Figure 7.

Scrib and βPIX are required for Plexin-B1–Sema4A reverse signaling. (a) HEK293T cells transfected with V5-Sema4A, GFP-Scrib, and FLAG-βPIX were stimulated with or without 150 nM ecPlxnB1. Protein complexes were precipitated using anti-GFP antibodies and visualized with immunoblotting (IB). IP, immunoprecipitation. (b) MIA PaCa-2 cells were transfected with siRNAs as indicated, and cell migration in response to 150 nM ecPlxnB1 or 10% FBS in a transwell system was analyzed as described in Materials and methods (total n = 6 per condition). (c and d) THP1 cells were fully differentiated to DCs as described in Materials and methods.

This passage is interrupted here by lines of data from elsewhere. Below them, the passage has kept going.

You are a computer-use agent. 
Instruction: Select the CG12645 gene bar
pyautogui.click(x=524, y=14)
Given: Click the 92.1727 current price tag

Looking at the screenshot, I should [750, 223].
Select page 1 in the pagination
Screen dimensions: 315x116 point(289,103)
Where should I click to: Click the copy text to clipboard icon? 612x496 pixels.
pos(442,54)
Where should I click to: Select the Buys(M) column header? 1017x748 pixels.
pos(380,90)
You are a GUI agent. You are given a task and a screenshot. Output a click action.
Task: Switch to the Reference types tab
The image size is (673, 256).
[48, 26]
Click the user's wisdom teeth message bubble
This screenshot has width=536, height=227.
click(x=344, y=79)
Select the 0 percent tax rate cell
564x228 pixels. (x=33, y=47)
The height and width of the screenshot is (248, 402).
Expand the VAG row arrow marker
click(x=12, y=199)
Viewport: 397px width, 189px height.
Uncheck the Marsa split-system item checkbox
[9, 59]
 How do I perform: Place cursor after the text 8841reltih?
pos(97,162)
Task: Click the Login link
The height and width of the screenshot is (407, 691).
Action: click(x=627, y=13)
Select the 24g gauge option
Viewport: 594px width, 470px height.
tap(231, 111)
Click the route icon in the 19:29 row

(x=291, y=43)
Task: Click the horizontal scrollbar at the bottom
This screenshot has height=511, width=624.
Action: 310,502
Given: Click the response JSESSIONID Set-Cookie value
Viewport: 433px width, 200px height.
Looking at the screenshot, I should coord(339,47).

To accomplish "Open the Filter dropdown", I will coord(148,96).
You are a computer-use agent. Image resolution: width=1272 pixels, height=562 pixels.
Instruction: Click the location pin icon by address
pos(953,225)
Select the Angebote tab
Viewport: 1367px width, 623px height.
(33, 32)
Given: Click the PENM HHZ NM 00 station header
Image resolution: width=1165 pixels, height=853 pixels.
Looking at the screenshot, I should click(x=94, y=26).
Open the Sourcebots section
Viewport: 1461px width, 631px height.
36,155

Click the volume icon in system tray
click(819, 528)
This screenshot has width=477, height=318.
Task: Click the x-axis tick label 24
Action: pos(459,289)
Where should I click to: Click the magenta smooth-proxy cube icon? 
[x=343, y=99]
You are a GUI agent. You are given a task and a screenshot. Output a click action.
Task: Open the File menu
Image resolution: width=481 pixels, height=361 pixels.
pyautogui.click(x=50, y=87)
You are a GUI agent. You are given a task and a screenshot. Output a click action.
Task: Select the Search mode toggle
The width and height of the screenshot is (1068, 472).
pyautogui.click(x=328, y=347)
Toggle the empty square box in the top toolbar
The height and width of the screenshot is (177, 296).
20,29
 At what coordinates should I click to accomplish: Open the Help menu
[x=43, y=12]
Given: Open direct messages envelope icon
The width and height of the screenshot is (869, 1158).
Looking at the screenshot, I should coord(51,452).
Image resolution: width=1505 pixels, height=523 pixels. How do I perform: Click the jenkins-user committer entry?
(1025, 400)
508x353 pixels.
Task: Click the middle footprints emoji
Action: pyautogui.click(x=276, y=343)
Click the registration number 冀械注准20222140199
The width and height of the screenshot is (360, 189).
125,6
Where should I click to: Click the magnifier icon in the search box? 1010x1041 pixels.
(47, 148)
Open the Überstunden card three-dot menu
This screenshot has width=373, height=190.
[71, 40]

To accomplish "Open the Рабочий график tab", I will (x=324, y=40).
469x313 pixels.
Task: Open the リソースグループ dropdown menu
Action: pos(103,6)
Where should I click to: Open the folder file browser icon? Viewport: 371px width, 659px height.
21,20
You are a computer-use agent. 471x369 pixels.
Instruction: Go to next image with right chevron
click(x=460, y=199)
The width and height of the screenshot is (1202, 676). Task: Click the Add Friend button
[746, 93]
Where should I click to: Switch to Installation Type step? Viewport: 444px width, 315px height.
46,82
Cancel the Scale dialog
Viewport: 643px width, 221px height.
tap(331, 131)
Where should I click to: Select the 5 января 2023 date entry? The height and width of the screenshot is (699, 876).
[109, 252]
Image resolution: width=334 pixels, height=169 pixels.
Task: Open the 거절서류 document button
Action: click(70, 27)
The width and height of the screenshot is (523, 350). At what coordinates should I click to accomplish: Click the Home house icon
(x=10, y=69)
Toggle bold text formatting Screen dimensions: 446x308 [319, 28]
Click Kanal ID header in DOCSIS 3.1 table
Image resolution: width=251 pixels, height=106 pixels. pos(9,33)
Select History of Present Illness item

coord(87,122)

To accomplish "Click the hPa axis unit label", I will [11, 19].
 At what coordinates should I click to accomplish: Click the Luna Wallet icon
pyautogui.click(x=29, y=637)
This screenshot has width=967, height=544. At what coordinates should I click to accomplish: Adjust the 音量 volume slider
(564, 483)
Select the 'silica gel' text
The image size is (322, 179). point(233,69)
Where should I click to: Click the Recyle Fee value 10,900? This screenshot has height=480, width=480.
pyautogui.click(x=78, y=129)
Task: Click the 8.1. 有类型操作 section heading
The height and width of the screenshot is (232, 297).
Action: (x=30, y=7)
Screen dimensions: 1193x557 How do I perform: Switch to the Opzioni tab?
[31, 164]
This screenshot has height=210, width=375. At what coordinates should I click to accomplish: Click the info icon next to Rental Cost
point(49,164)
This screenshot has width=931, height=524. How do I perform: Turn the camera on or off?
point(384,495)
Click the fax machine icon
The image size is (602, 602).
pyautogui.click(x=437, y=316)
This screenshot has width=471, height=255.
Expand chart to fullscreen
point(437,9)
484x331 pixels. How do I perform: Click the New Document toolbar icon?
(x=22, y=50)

Cells were then stimulated with 150 nM ecPlxnB1 or 25 ng/ml CCL19 (as indicated), and Cdc42 activity (c) and cell migration (d) was analyzed by using a transwell system as described in Materials and methods (total n = 6 per condition). ns, not significant. CTRL, control. (e) MIA PaCa-2 cells were transfected with cDNAs encoding GFP or GFP-Scrib (amino acids 1224–1630), and cell migration in response to ecPlxnB1 was measured as described in Materials and methods. Shown are mean values ± SD from three independent experiments (total n = 8 per condition). Error bars represent means ± SD. **, P < 0.01; ***, P < 0.001.